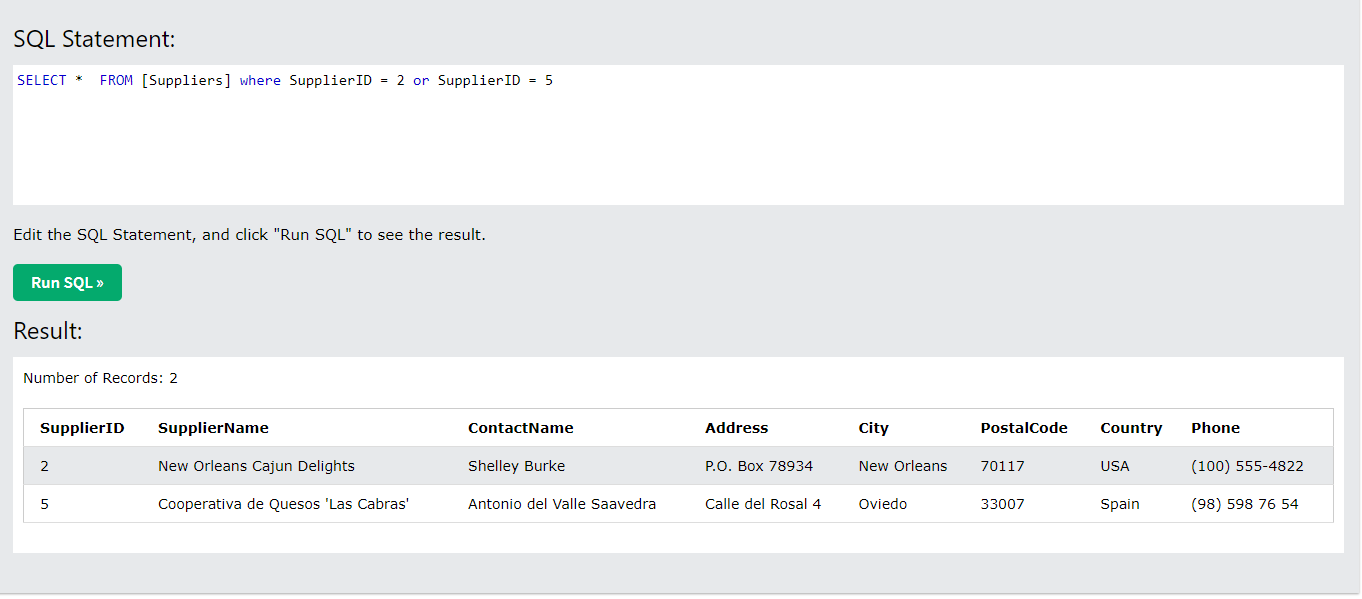Image resolution: width=1362 pixels, height=599 pixels.
Task: Click the Calle del Rosal 4 address cell
Action: click(x=762, y=504)
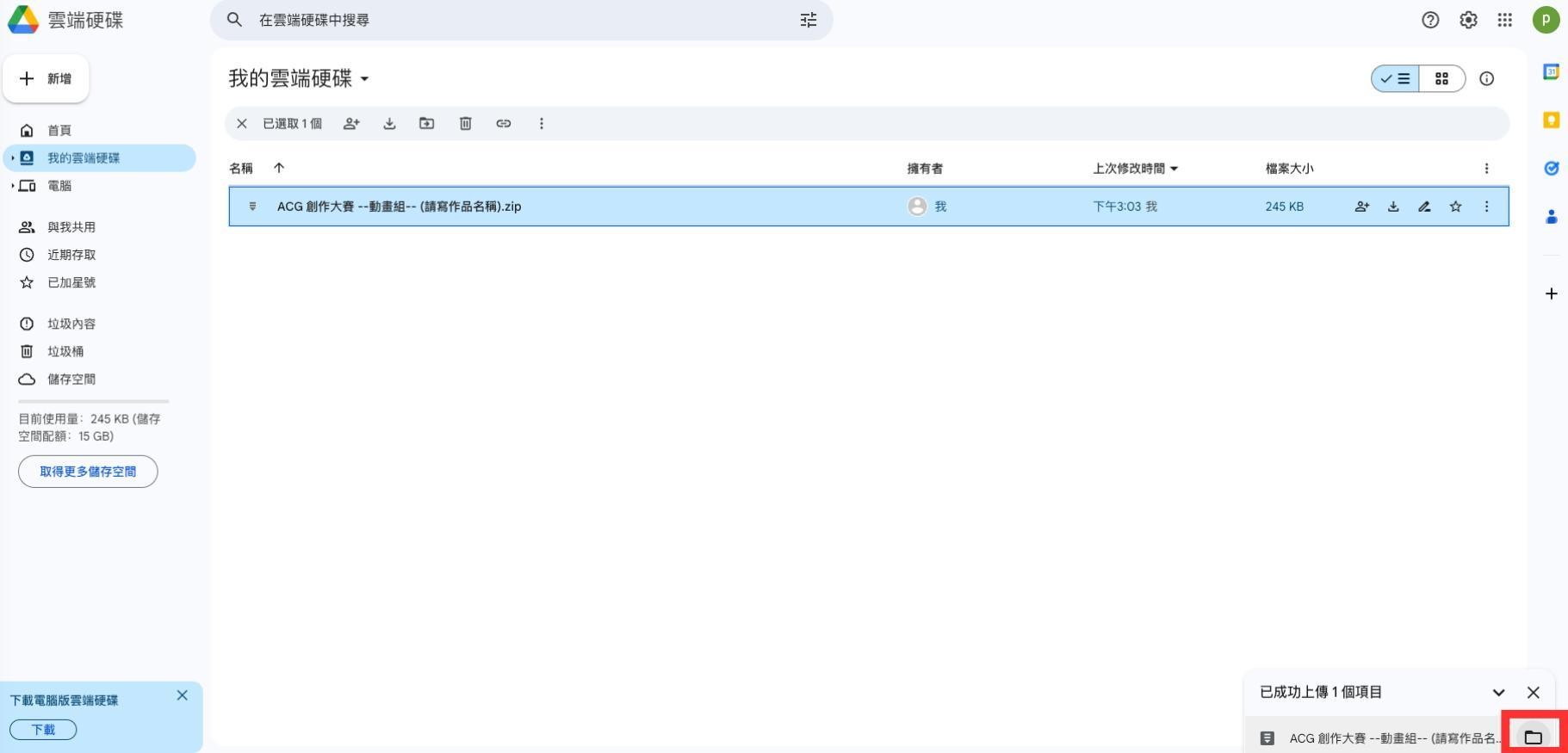Click the 新增 button

[46, 79]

■ ■ ■

• [TO DO] Please update the records above by replacing "button" with "control" and keeping everything else unchanged. Leave the pictures out of your answer.

• [THE COMPLETED TASK]
Image resolution: width=1362 pixels, height=599 pixels.
Task: Click the Calle del Rosal 4 address cell
Action: click(x=762, y=504)
Click the 新增 control

[46, 79]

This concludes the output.